Some of these measures include a subsidy on EPFO for new employees. However, it appears that many of these announcements are focused on the formal sector and not on gig or informal workers, where the true unemployment problem persists in the country.
There was mention of enhancing women’s participation in the workforce, with an allocation of ₹3 lakh crore for schemes benefiting women and girls. However, details on specific schemes and their funding are not yet available and require further examination of the fine print.
Additionally, there are plans to develop women’s hostels, crèches, and skilling programs, though the specifics of these initiatives are not yet clearly defined.
What’s Cheaper
– Mobile Phones, accessories and chargers – custom duty down by 15%
– Gold and silver – custom duty reduced by 6%
– Platinum – custom duty reduced by 6.5%
– Three cancer treatment medicines exempted from basic custom duty
– TDS on e-commerce reduced from 1% to 0.1%
What’s more expensive
– Non-biodegradable plastic – custom duty up by 25%
– Certain telecom equipment increased – custom duty increased from 10% to 15%
– Ammonium nitrate – custom duty to be increased by 10% (commonly used infertilisers; in pyrotechnics, herbicides, and insecticides; and in the manufacture of nitrous oxide.)
The Shortcomings
Some of the major shortcomings identified by analysts in the budget includes:
- Finance Minister Nirmala Sitharaman began by emphasizing a focus on the “garib” (poor), “yuva” (youth), “annadata” farmers, and “nari” (women). However, there were no specific announcements targeting these four categories within the budget.
- The government has maintained the capital expenditure at ₹11 lakh 11 crore, the same level as in the interim budget.
Until now, a key feature of the Modi government’s approach over its last two terms has been a strong emphasis on increasing capital expenditure. For the year 2023-24, the government highlighted a capital expenditure of ₹10 lakh crore. Capital expenditure refers to the amount of money the government allocates for building roads, bridges, and other infrastructure projects within the country.
Previously set at ₹4 lakh crore, capital expenditure was increased to ₹10 lakh crore for one year, but it hasn’t risen further since then. Additionally, there has been a challenge in fully utilizing this allocated amount. We will need to monitor how this situation develops.

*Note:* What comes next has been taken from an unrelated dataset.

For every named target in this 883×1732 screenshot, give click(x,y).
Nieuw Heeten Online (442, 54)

- There were no specific announcements regarding the railways, despite the recent accidents, delays, outdated facilities, and old train routes experienced over the past year. Previously, railways had a dedicated budget, but now there is barely any mention of them in the current budget. The removal of indexation on real estate is expected to negatively impact many individuals.

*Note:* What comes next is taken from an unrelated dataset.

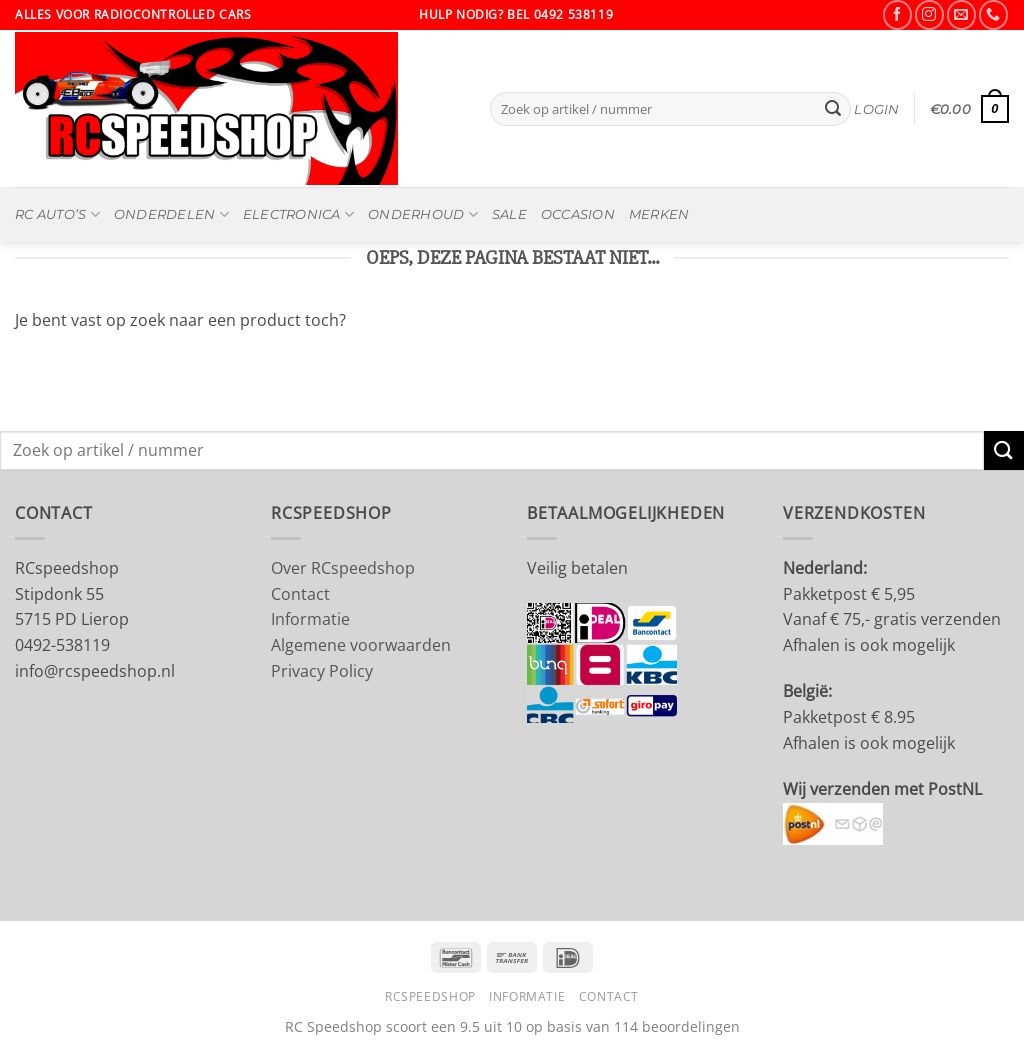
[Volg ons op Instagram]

- The stock market reacted sharply to the increased short-term capital gains tax, the rise in securities transaction tax, and the decline in real estate stocks, with both the Sensex and Nifty dropping about 1% during the speech. However, they have since recovered.
The most intriguing political reaction came from Bihar Chief Minister Nitish Kumar, who gave a cryptic response: “Sab kuch dheere dheere jaan jayenge,” meaning that details will be revealed slowly over time. The exact implications of his statement are unclear, so we will need to closely examine the fine print of the budget and monitor its political fallout.